- [Records]:
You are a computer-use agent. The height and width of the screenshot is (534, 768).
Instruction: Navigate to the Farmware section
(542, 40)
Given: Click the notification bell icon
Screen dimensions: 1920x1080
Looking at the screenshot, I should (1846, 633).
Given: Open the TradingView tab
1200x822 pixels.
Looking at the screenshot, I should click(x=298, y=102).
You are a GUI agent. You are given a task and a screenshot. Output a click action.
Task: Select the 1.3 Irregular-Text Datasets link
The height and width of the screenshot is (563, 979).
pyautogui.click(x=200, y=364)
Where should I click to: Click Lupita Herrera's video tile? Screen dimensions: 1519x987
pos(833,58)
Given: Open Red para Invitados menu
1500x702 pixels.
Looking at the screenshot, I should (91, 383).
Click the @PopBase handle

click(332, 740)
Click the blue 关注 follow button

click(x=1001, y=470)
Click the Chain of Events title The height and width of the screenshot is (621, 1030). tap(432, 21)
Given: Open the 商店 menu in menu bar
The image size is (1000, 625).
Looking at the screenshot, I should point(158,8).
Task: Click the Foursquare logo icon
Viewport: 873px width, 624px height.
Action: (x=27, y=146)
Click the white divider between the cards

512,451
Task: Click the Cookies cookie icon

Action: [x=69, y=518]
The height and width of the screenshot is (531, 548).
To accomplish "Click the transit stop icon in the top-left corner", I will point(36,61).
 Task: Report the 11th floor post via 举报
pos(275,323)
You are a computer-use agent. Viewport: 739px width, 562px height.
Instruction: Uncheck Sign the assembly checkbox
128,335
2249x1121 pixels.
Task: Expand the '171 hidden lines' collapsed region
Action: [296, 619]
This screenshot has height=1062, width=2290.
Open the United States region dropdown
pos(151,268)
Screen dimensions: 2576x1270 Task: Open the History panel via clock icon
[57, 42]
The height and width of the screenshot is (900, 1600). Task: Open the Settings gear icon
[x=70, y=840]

- [Task directions]:
Copy out all of the records above, line for line and word for word.

- [Exercise result]:
You are a computer-use agent. The height and width of the screenshot is (534, 768).
Instruction: Navigate to the Farmware section
(542, 40)
Given: Click the notification bell icon
Screen dimensions: 1920x1080
Looking at the screenshot, I should (1846, 633).
Given: Open the TradingView tab
1200x822 pixels.
Looking at the screenshot, I should click(x=298, y=102).
You are a GUI agent. You are given a task and a screenshot. Output a click action.
Task: Select the 1.3 Irregular-Text Datasets link
The height and width of the screenshot is (563, 979).
pyautogui.click(x=200, y=364)
Where should I click to: Click Lupita Herrera's video tile? Screen dimensions: 1519x987
pos(833,58)
Given: Open Red para Invitados menu
1500x702 pixels.
Looking at the screenshot, I should (91, 383).
Click the @PopBase handle

click(332, 740)
Click the blue 关注 follow button

click(x=1001, y=470)
Click the Chain of Events title The height and width of the screenshot is (621, 1030). tap(432, 21)
Given: Open the 商店 menu in menu bar
The image size is (1000, 625).
Looking at the screenshot, I should point(158,8).
Task: Click the Foursquare logo icon
Viewport: 873px width, 624px height.
Action: (x=27, y=146)
Click the white divider between the cards

512,451
Task: Click the Cookies cookie icon

Action: [x=69, y=518]
The height and width of the screenshot is (531, 548).
To accomplish "Click the transit stop icon in the top-left corner", I will point(36,61).
 Task: Report the 11th floor post via 举报
pos(275,323)
You are a computer-use agent. Viewport: 739px width, 562px height.
Instruction: Uncheck Sign the assembly checkbox
128,335
2249x1121 pixels.
Task: Expand the '171 hidden lines' collapsed region
Action: [296, 619]
This screenshot has height=1062, width=2290.
Open the United States region dropdown
pos(151,268)
Screen dimensions: 2576x1270 Task: Open the History panel via clock icon
[57, 42]
The height and width of the screenshot is (900, 1600). Task: Open the Settings gear icon
[x=70, y=840]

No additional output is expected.